WORK TO BE COMPLETED >> All lines from the one that contains "893x390 pixels. At" through the close of the entries below are to be repeated exactly, without any pictures.

RECORD EXTRACTS >>
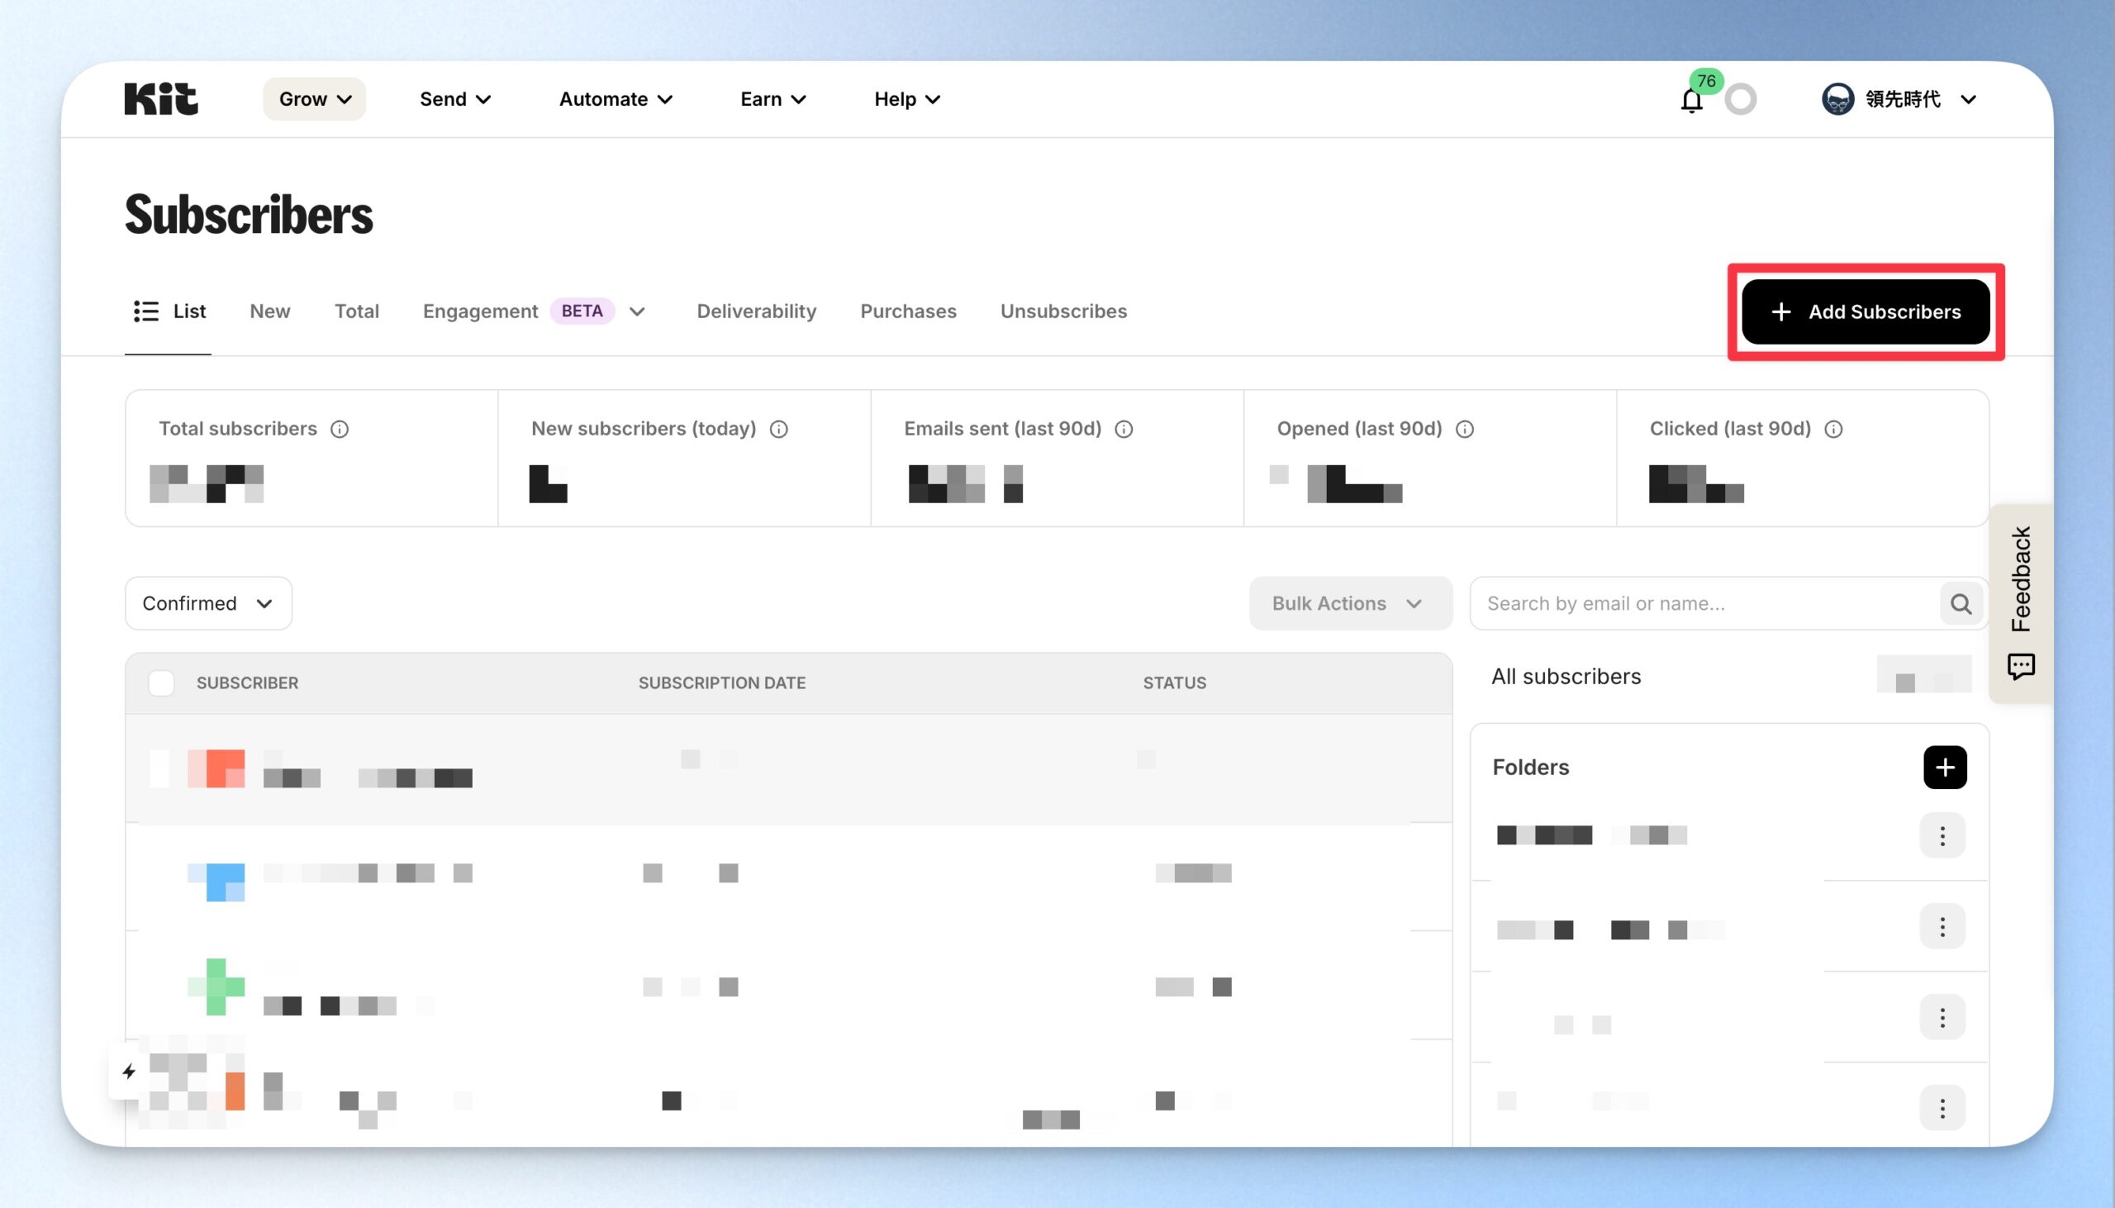
Task: Click the circular status indicator near bell
Action: click(x=1740, y=100)
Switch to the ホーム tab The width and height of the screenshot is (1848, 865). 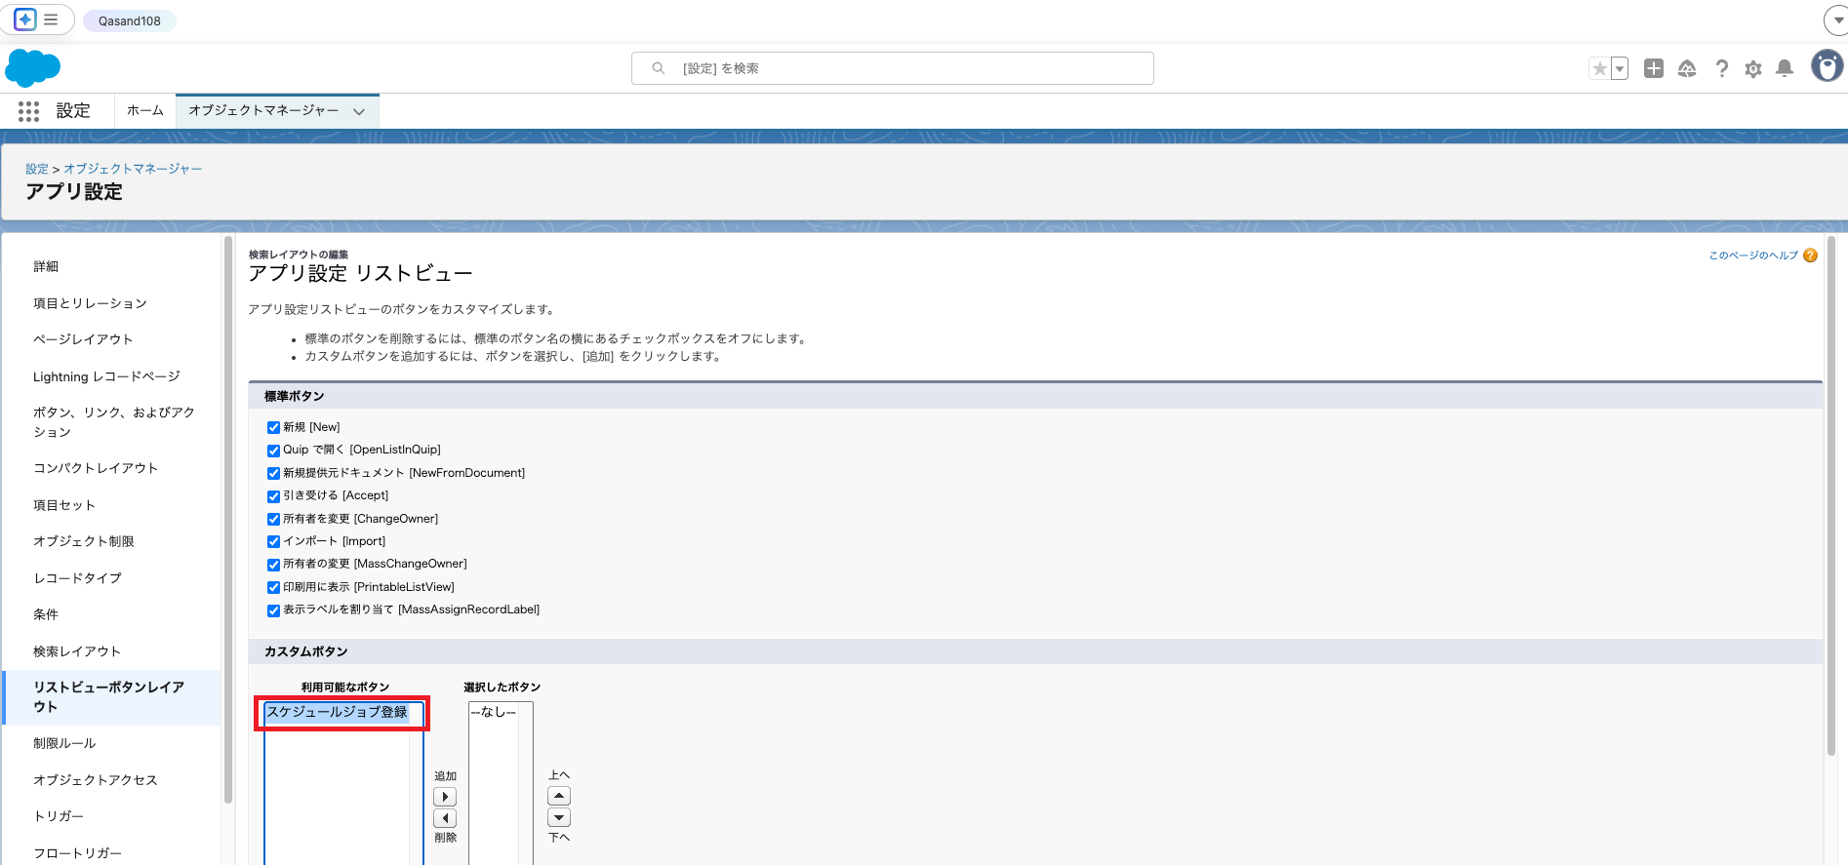145,110
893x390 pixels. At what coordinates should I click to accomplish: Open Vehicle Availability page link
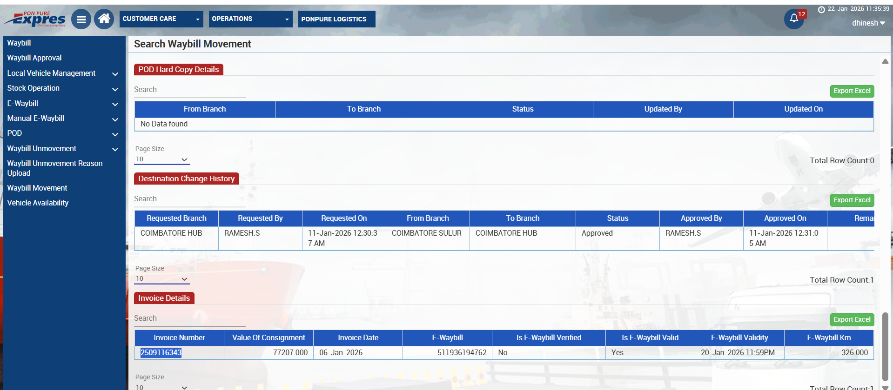[38, 203]
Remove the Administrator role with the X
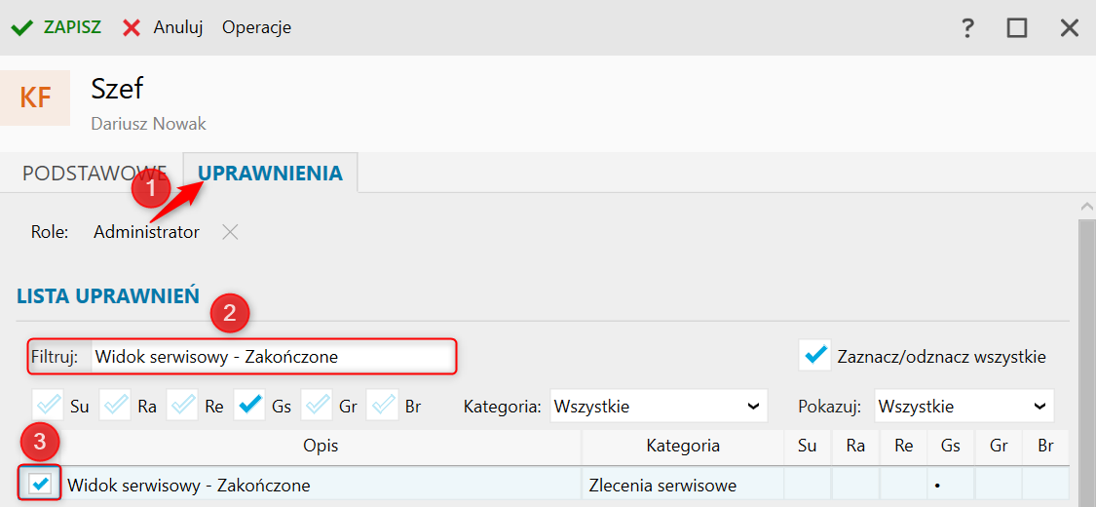 [x=230, y=232]
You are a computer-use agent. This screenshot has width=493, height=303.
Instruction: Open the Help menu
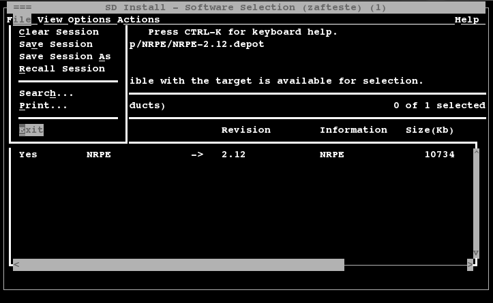click(466, 20)
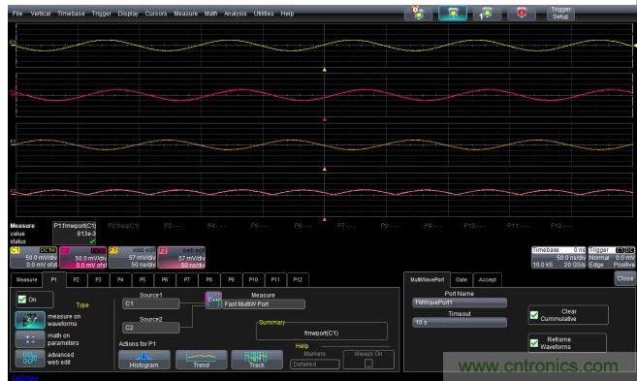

OUTPUT OF THE TASK >>
893x390 pixels. At what coordinates should I click to accomplish: Open Vehicle Availability page link
[38, 203]
Remove the Administrator role with the X
 [x=230, y=232]
You are a computer-use agent. This screenshot has width=493, height=303.
Instruction: Open the Help menu
click(466, 20)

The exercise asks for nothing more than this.